The Elis and Ruth Douer Endowed Fund for Sephardic Judaica was established by Albert Douer, WG’85, PAR’14; Salomon Douer, WG’89; Daniel Douer, WG’95; and Paula Douer, C’94, in honor of their parents Elis and Ruth.   The fund supports the acquisition of materials relating to the history of the Sephardic Jewish experience, as well as the Libraries’ goal to bring the worlds of Mediterranean and Atlantic Jewries into the center of modern Jewish Studies by adding to our rich legacy of Sephardic studies and Sephardic library holdings.    

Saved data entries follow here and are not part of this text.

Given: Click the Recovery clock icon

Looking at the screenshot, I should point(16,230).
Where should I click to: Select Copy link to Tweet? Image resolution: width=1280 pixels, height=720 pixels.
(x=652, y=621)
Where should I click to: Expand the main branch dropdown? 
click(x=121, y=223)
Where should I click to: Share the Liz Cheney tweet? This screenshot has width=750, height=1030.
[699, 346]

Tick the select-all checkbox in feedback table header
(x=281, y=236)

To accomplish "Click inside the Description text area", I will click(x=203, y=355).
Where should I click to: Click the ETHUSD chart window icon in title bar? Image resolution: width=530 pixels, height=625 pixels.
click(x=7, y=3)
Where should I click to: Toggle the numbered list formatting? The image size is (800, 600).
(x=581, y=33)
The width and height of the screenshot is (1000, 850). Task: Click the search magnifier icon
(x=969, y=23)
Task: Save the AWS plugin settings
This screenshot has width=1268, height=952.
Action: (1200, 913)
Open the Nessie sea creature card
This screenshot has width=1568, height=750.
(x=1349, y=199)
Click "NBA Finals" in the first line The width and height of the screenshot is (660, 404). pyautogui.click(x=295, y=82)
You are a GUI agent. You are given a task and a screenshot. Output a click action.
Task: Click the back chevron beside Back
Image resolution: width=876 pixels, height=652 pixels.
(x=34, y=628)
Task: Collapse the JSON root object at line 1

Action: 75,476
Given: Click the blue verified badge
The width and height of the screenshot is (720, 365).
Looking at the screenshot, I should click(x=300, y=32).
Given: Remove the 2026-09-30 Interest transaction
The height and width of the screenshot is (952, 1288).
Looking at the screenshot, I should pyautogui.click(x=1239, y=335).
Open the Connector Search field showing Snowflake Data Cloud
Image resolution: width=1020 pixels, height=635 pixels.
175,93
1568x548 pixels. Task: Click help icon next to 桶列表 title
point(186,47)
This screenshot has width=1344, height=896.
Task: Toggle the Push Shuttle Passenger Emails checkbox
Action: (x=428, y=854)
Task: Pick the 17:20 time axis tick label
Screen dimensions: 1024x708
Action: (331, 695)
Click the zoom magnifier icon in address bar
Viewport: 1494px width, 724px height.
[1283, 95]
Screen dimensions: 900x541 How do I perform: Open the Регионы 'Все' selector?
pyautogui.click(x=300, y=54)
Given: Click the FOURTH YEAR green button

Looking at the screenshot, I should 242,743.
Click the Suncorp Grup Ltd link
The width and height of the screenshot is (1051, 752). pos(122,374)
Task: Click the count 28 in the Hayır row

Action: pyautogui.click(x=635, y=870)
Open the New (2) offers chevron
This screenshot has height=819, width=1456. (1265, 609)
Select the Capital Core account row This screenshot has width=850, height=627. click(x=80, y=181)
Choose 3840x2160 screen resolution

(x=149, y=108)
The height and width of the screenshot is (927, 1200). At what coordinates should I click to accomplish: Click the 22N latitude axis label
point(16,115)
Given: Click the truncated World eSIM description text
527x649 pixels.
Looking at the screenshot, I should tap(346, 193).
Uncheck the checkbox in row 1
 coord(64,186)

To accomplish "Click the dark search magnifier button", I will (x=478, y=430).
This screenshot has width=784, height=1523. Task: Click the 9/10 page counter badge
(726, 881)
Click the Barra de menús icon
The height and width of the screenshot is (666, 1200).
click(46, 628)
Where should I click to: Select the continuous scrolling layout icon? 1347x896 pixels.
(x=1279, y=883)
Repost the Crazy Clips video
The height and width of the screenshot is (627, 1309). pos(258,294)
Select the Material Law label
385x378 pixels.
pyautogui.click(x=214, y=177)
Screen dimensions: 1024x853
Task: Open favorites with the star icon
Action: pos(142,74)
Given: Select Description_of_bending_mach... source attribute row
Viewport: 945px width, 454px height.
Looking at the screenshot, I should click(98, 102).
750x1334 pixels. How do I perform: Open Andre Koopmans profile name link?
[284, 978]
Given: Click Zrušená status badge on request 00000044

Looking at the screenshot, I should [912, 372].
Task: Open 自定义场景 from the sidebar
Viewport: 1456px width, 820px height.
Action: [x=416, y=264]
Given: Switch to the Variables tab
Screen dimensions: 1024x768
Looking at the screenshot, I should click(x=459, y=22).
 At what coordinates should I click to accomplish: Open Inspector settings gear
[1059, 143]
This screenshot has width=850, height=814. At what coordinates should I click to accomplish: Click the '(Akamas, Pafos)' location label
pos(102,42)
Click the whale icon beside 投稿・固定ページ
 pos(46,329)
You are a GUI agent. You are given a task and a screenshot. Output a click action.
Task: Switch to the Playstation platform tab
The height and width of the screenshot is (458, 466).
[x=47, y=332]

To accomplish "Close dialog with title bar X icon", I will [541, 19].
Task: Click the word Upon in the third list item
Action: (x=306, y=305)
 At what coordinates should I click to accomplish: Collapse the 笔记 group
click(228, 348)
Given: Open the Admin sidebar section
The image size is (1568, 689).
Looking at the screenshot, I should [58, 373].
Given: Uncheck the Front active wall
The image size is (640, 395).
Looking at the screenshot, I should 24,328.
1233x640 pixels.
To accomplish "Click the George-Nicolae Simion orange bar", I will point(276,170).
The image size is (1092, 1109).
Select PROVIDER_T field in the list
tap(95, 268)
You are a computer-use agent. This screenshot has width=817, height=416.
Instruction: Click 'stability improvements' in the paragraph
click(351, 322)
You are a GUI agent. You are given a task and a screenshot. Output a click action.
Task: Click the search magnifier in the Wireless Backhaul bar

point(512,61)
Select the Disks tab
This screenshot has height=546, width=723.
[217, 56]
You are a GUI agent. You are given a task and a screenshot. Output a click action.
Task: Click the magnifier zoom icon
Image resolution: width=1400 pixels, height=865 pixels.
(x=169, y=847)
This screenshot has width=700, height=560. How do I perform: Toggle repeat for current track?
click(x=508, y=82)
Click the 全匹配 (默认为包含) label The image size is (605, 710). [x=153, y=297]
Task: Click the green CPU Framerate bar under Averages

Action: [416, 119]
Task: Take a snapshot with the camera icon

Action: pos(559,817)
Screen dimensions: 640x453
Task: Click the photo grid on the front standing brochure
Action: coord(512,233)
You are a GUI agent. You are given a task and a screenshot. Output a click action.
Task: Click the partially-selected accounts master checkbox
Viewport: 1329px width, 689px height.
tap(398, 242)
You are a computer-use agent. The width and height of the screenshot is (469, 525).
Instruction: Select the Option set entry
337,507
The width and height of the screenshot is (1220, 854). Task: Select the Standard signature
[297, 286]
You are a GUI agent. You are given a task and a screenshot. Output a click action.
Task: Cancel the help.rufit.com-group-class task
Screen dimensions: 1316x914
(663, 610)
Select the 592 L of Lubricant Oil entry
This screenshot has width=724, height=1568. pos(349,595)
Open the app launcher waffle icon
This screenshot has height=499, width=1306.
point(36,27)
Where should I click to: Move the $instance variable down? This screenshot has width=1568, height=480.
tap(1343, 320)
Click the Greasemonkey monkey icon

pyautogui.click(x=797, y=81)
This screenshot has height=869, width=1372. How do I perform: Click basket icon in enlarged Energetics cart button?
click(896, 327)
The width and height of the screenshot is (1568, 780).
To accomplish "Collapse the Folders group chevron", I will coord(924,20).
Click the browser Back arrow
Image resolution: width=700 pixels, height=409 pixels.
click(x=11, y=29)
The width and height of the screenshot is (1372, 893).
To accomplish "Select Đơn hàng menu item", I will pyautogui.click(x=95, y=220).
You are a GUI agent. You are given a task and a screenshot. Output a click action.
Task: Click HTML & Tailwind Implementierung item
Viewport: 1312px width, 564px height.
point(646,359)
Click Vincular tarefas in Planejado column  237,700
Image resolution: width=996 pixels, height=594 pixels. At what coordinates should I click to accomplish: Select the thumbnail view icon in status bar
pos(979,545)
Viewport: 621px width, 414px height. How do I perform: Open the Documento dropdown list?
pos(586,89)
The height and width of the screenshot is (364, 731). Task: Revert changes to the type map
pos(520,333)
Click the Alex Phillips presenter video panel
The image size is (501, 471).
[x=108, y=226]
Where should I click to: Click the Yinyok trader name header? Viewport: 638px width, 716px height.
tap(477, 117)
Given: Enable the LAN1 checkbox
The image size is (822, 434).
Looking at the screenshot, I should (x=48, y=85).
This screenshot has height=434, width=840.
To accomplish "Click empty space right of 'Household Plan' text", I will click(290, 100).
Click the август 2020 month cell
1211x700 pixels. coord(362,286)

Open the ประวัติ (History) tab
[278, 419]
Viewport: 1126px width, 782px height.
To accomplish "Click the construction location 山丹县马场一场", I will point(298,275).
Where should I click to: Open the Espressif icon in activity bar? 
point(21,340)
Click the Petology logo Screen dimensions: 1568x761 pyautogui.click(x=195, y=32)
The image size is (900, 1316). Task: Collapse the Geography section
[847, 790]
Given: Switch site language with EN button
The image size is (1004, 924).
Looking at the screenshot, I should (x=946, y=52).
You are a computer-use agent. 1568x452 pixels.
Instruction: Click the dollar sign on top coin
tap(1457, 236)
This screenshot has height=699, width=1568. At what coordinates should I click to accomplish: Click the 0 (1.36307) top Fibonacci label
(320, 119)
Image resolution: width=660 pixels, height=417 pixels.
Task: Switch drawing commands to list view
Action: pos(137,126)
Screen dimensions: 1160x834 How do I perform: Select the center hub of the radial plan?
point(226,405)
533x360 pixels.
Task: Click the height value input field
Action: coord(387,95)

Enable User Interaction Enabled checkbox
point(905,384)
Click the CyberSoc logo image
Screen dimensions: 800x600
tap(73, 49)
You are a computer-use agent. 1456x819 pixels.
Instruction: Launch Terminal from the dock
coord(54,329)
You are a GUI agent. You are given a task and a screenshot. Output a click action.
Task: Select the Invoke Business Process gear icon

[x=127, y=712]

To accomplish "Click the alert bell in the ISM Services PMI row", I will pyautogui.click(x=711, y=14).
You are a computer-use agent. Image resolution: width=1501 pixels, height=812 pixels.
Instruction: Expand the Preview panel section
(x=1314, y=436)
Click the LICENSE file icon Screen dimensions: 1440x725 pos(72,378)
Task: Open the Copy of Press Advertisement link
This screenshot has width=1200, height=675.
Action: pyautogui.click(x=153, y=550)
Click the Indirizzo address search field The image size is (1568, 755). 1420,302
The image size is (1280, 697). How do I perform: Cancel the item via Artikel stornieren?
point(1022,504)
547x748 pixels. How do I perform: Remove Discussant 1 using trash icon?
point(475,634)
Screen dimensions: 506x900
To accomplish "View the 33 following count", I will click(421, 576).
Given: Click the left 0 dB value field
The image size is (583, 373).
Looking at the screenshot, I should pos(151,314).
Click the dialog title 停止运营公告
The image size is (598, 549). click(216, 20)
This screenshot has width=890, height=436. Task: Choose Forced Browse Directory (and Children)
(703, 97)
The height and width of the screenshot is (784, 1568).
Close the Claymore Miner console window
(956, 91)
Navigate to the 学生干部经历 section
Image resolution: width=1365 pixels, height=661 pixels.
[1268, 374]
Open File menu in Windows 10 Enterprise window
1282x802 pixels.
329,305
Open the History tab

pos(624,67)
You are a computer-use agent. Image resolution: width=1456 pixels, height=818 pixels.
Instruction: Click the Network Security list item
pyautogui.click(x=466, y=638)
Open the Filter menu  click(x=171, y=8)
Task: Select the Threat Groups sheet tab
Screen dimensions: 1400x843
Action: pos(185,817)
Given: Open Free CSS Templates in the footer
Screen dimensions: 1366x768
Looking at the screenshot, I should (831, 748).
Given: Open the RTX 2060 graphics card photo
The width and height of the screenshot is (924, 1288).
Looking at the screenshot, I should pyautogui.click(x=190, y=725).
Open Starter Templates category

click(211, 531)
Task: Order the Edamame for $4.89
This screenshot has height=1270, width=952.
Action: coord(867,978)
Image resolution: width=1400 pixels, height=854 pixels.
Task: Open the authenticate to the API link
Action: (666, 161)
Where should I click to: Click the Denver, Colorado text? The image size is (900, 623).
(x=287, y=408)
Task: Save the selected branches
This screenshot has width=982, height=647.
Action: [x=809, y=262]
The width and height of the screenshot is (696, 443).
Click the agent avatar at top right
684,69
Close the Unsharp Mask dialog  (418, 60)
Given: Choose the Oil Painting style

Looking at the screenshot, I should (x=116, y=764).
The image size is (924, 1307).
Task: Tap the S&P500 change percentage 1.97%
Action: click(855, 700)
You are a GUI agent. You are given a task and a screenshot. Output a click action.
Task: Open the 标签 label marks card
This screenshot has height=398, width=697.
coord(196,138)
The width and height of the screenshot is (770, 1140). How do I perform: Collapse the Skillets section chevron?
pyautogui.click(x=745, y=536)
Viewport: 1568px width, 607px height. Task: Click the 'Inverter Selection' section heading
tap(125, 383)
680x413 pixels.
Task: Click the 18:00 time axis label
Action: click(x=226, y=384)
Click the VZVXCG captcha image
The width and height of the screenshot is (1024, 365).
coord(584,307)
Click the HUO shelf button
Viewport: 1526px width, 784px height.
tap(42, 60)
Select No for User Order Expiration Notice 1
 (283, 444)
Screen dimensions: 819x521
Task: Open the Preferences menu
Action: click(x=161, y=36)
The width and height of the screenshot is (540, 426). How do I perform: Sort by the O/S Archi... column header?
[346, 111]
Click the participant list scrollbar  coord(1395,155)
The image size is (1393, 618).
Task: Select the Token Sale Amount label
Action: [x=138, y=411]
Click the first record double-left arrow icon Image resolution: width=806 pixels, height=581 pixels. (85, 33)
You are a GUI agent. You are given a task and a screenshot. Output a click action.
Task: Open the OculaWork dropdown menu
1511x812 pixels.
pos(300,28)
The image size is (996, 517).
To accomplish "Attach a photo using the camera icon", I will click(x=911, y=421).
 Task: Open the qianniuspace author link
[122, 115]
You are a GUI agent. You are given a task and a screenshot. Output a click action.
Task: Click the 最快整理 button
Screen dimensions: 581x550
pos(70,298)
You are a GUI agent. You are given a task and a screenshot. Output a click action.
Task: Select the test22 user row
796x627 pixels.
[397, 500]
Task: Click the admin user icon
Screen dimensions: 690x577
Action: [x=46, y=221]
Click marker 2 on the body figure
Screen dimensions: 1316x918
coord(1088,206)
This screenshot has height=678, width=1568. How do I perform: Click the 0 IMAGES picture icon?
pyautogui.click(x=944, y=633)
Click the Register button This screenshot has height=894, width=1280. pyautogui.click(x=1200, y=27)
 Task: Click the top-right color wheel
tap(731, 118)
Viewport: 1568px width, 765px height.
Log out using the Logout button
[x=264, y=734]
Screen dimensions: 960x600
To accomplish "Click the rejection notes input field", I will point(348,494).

The Elis and Ruth Douer Fund adds to the Penn Libraries’ projects and programs in support of Jewish Studies, which have included an international partnership with Cambridge University to use digital technologies to advance the study of the contents of the Cairo Genizah; our post-graduate Katz Center for Advanced Judaic Studies devoted a year of research to the topic of Jews in the Islamic world; our library public programs brought Miriam Meghnagi, the famous Libyan-born Italian-Jewish singer and musicologist to Penn to perform at the Annenberg Center; our faculty-library partnership produced a basic teaching and research tool about Muslims, Christians and Jews in the Middle East; and we established an ongoing program to catalog and digitize our Arabic and Judeo-Arabic manuscript holdings to make them available to the public.  In 2011, Penn Libraries also acquired what is regarded as the most important private collection of early photographs of the Land of Israel under Ottoman and British rule.

The Douer Family has a strong relationship with the University of Pennsylvania, with all four siblings graduating from the institution in the 1980s and 1990s.  Albert's daughter, Vanessa Douer Seinjet C’14, has continued the family legacy.